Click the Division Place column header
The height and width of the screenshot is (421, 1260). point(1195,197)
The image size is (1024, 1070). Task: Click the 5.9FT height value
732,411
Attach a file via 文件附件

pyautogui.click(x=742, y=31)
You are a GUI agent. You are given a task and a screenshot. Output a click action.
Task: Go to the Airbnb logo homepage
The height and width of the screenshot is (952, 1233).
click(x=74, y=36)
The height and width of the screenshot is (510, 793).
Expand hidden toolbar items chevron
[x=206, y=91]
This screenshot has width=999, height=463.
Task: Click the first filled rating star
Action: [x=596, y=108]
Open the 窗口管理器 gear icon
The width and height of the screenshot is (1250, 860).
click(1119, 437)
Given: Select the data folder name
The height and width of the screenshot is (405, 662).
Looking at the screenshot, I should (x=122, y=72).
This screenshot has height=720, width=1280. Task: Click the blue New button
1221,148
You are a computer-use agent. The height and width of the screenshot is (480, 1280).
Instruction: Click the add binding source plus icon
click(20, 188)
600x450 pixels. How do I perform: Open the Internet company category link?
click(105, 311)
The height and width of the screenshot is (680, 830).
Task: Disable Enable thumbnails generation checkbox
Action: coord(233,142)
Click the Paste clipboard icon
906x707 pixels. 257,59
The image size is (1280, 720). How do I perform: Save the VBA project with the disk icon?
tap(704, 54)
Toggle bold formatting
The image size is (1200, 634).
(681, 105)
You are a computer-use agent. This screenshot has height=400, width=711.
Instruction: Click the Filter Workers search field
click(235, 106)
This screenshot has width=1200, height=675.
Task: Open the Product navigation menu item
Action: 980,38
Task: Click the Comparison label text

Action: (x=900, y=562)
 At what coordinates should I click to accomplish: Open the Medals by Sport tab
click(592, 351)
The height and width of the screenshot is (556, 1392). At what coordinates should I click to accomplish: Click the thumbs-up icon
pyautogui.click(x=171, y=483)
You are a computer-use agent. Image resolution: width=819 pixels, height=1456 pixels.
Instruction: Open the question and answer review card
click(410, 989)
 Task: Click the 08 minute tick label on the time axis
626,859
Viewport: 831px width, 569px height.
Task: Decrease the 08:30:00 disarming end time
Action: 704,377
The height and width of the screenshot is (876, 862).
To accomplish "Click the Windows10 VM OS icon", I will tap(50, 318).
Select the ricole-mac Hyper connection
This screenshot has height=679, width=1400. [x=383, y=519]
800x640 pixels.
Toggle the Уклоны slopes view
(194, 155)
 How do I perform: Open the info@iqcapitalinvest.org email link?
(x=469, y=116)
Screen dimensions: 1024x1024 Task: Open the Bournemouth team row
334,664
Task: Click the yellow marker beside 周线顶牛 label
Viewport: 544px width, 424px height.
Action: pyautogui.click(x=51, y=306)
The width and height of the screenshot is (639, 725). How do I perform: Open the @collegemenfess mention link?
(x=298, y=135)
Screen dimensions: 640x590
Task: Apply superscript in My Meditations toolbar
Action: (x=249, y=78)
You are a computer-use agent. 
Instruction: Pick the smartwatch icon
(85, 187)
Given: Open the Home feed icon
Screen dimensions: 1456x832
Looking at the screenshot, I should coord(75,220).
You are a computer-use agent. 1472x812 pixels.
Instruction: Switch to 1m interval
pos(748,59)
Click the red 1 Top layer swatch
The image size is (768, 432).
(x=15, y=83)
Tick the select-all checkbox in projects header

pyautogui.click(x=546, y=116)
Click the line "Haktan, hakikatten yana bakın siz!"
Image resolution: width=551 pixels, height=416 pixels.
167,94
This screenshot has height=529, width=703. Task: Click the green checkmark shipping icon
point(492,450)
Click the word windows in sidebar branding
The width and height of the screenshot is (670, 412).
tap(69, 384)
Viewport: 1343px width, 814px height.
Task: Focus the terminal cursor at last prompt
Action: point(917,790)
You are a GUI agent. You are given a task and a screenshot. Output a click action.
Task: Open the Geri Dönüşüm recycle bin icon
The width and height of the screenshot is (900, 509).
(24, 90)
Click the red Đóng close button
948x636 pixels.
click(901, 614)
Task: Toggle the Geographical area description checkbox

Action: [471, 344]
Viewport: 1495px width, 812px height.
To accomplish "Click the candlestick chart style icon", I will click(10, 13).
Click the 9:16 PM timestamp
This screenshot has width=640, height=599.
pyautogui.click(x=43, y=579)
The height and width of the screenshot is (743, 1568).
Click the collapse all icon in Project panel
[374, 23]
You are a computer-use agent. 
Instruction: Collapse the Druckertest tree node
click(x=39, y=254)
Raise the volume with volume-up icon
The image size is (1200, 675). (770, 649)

* **Brief**
Whatever appears in the listing should be copied exactly and completely.

* **Solved problem**
Click the Division Place column header
The height and width of the screenshot is (421, 1260). point(1195,197)
The image size is (1024, 1070). Task: Click the 5.9FT height value
732,411
Attach a file via 文件附件

pyautogui.click(x=742, y=31)
You are a GUI agent. You are given a task and a screenshot. Output a click action.
Task: Go to the Airbnb logo homepage
The height and width of the screenshot is (952, 1233).
click(x=74, y=36)
The height and width of the screenshot is (510, 793).
Expand hidden toolbar items chevron
[x=206, y=91]
This screenshot has width=999, height=463.
Task: Click the first filled rating star
Action: [x=596, y=108]
Open the 窗口管理器 gear icon
The width and height of the screenshot is (1250, 860).
click(1119, 437)
Given: Select the data folder name
The height and width of the screenshot is (405, 662).
Looking at the screenshot, I should (x=122, y=72).
This screenshot has height=720, width=1280. Task: Click the blue New button
1221,148
You are a computer-use agent. The height and width of the screenshot is (480, 1280).
Instruction: Click the add binding source plus icon
click(20, 188)
600x450 pixels. How do I perform: Open the Internet company category link?
click(105, 311)
The height and width of the screenshot is (680, 830).
Task: Disable Enable thumbnails generation checkbox
Action: coord(233,142)
Click the Paste clipboard icon
906x707 pixels. 257,59
The image size is (1280, 720). How do I perform: Save the VBA project with the disk icon?
tap(704, 54)
Toggle bold formatting
The image size is (1200, 634).
(681, 105)
You are a computer-use agent. This screenshot has height=400, width=711.
Instruction: Click the Filter Workers search field
click(235, 106)
This screenshot has width=1200, height=675.
Task: Open the Product navigation menu item
Action: 980,38
Task: Click the Comparison label text

Action: (x=900, y=562)
 At what coordinates should I click to accomplish: Open the Medals by Sport tab
click(592, 351)
The height and width of the screenshot is (556, 1392). At what coordinates should I click to accomplish: Click the thumbs-up icon
pyautogui.click(x=171, y=483)
You are a computer-use agent. Image resolution: width=819 pixels, height=1456 pixels.
Instruction: Open the question and answer review card
click(410, 989)
 Task: Click the 08 minute tick label on the time axis
626,859
Viewport: 831px width, 569px height.
Task: Decrease the 08:30:00 disarming end time
Action: 704,377
The height and width of the screenshot is (876, 862).
To accomplish "Click the Windows10 VM OS icon", I will tap(50, 318).
Select the ricole-mac Hyper connection
This screenshot has height=679, width=1400. [x=383, y=519]
800x640 pixels.
Toggle the Уклоны slopes view
(194, 155)
 How do I perform: Open the info@iqcapitalinvest.org email link?
(x=469, y=116)
Screen dimensions: 1024x1024 Task: Open the Bournemouth team row
334,664
Task: Click the yellow marker beside 周线顶牛 label
Viewport: 544px width, 424px height.
Action: pyautogui.click(x=51, y=306)
The width and height of the screenshot is (639, 725). How do I perform: Open the @collegemenfess mention link?
(x=298, y=135)
Screen dimensions: 640x590
Task: Apply superscript in My Meditations toolbar
Action: (x=249, y=78)
You are a computer-use agent. 
Instruction: Pick the smartwatch icon
(85, 187)
Given: Open the Home feed icon
Screen dimensions: 1456x832
Looking at the screenshot, I should coord(75,220).
You are a computer-use agent. 1472x812 pixels.
Instruction: Switch to 1m interval
pos(748,59)
Click the red 1 Top layer swatch
The image size is (768, 432).
(x=15, y=83)
Tick the select-all checkbox in projects header

pyautogui.click(x=546, y=116)
Click the line "Haktan, hakikatten yana bakın siz!"
Image resolution: width=551 pixels, height=416 pixels.
167,94
This screenshot has height=529, width=703. Task: Click the green checkmark shipping icon
point(492,450)
Click the word windows in sidebar branding
The width and height of the screenshot is (670, 412).
tap(69, 384)
Viewport: 1343px width, 814px height.
Task: Focus the terminal cursor at last prompt
Action: point(917,790)
You are a GUI agent. You are given a task and a screenshot. Output a click action.
Task: Open the Geri Dönüşüm recycle bin icon
The width and height of the screenshot is (900, 509).
(24, 90)
Click the red Đóng close button
948x636 pixels.
click(901, 614)
Task: Toggle the Geographical area description checkbox

Action: [471, 344]
Viewport: 1495px width, 812px height.
To accomplish "Click the candlestick chart style icon", I will click(10, 13).
Click the 9:16 PM timestamp
This screenshot has width=640, height=599.
pyautogui.click(x=43, y=579)
The height and width of the screenshot is (743, 1568).
Click the collapse all icon in Project panel
[374, 23]
You are a computer-use agent. 
Instruction: Collapse the Druckertest tree node
click(x=39, y=254)
Raise the volume with volume-up icon
The image size is (1200, 675). (770, 649)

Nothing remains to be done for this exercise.